We can count this by sieving

$$|S| \; - \; (|A|+|B|+|C|) \; + \; \left( |A \cap B|+|A \cap C|+|B \cap C| \right) \; - \;|A \cap B \cap C| $$

$ \qquad \qquad \qquad \quad $ enter image description here

This is easily generalized for $k$ different properties. Going back to your problem, we let $S$ be the set of all solutions to (*) and let $P_i$ be the subset where $x_i \geq \mu$. Then we want to count

$$\left|S - (P_1 \cup P_2 \, \cup \; ... \; \cup \, P_k \right)| = \left| \, S \, \right| - \sum_i\, \left|P_i\right| \; + \; \sum_{i,j} \left |P_i \cap P_j \right| \; - \;\; ...$$

But what are the summands? Or specifically, what is $|P_i|$? Solutions in $P_i$ are solutions to the new problem

$$ \begin{array} \; & x_1 \, + \, x_2 \, + \; ... \; +&(x_i)_{\geq\mu} &+ \; ... \; + \, x_k &= n \\ \leadsto & x_1 \, + \, x_2 \, + \; ... \; + &(\mu+x_i') &+ \; ... \; + \, x_k &= n \\ \leadsto & x_1 \, + \, x_2 \, + \; ... \; + &(x_i')_{\geq 0} &+ \; ... \; + \, x_k &= n-\mu \end{array}$$

But we already know this to be ${n-\mu+k-1 \choose k-1}$. Following a similar pattern, we notice

$$ \begin{array} ( \left| S \right| &= {n+k-1 \choose k-1} \\ \left| P_i \right| &= {n+k-1-\mu \choose k-1} & \small{\;\;\;\;\; \forall \, i}\\ \left| P_i \cap P_j \right| &= {n+k-1-2\mu \choose k-1} & \small{\;\;\;\;\; \forall i,j}\\ \left| P_i \cap P_j \cap P_\ell \right| &= {n+k-1-3\mu \choose k-1} &\small{\;\;\;\;\; \forall \, i,j,k}\\ &... \end{array} $$

So our desired sum becomes

$$\begin{array} (\displaystyle \left|S - (P_1 \cup P_2 \, \cup \; ... \; \cup \, P_k) \right| & = \left| \, S \, \right| - {k \choose 1} \left|P_i\right| \; + \; {k \choose 2} \left |P_i \cap P_j \right| \; - \;\; ... \\ \\ & = \displaystyle \sum_{i=0}^{\min \{k, \lfloor n/\mu \rfloor \}} (-1)^i {k \choose i} {n+k-1-i\mu \choose k-1} \\ \end{array} $$

We truncate the sum at $min \{k, \lfloor n/\mu \rfloor \} $ because the summands are zero from then onward (by definition). To count the number of integers less than $10^8$ with digit sum $45$, we plug in $n=45, k=8$, and $\mu=10$ and get

$$\sum_{i=0}^4 (-1)^i {8 \choose i} {52-10i \choose 7} = 2706880$$

Solution 2:

Yes, this is similar to a stars-and-bars problem. However, there's the extra constraint that each digit be at most nine. Therefore, your problem is equivalent to this one (with $k=45$, $n=8$ and $c=9$). For the answer in that question given as a sum of $n=8$ terms, Maple gives 2,706,880 numbers between 1 and 100,000,000 whose digits have a sum of 45.
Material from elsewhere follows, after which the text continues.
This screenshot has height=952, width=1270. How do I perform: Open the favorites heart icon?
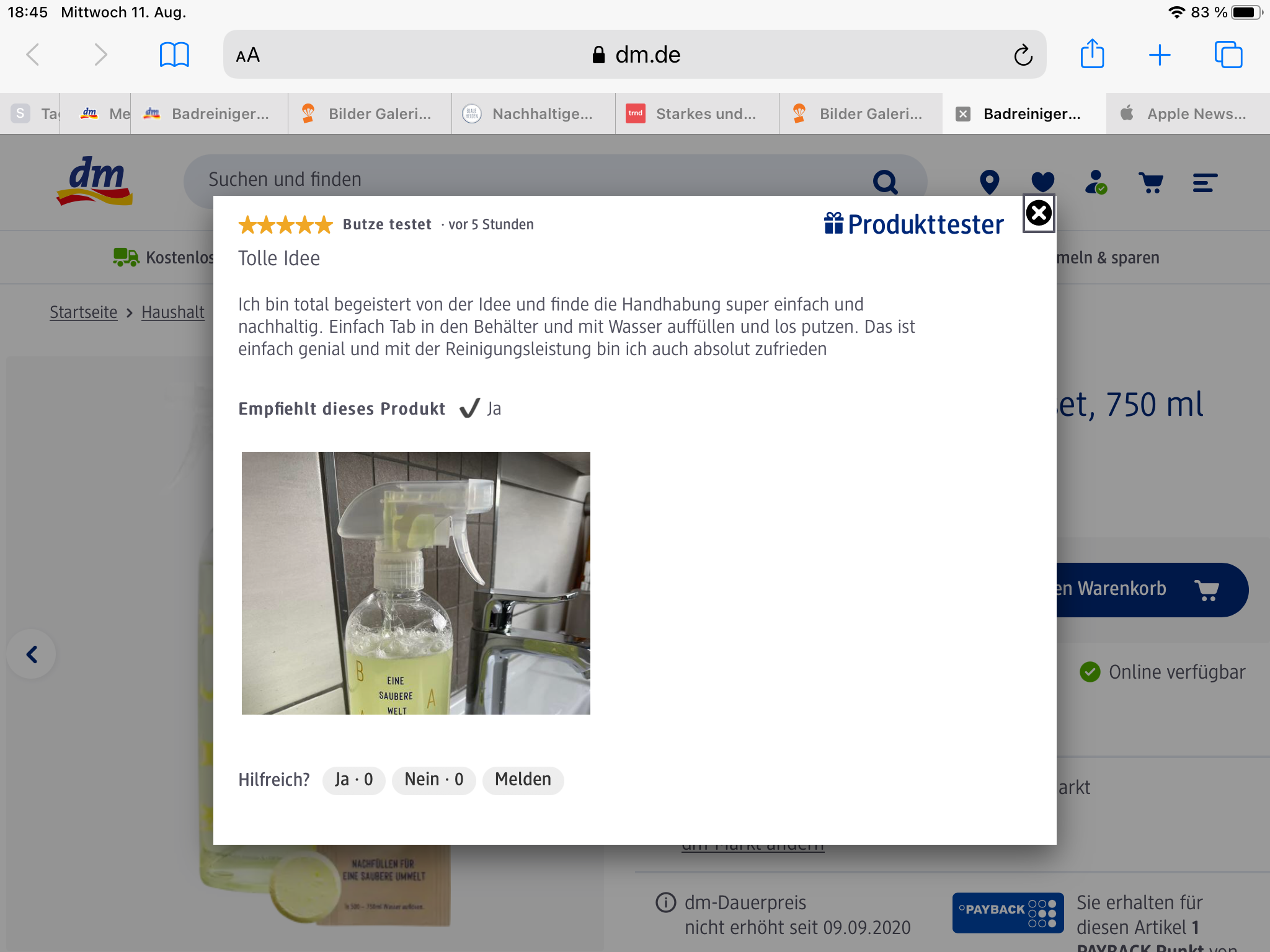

As an alternative noted in the comments, you can approximate this result with the central limit theorem. You can think of each digit as a random variable uniformly distributed between 0 and 9 (with mean $\frac92$ and standard deviation $\frac{\sqrt{33}}2$). Then, by the central limit theorem, the sum $S$ of the digits in an eight-digit number would have a distribution that is approximately normal (with a mean of $8\cdot\frac92$ and standard deviation $\frac{\sqrt{8\cdot33}}2$). Using this normal distribution, $\text{prob}(44.5<S<45.5)\approx 0.0266$, so we get an approximation of $100,000,000\cdot0.0266=2,660,000$ numbers satisfying your condition.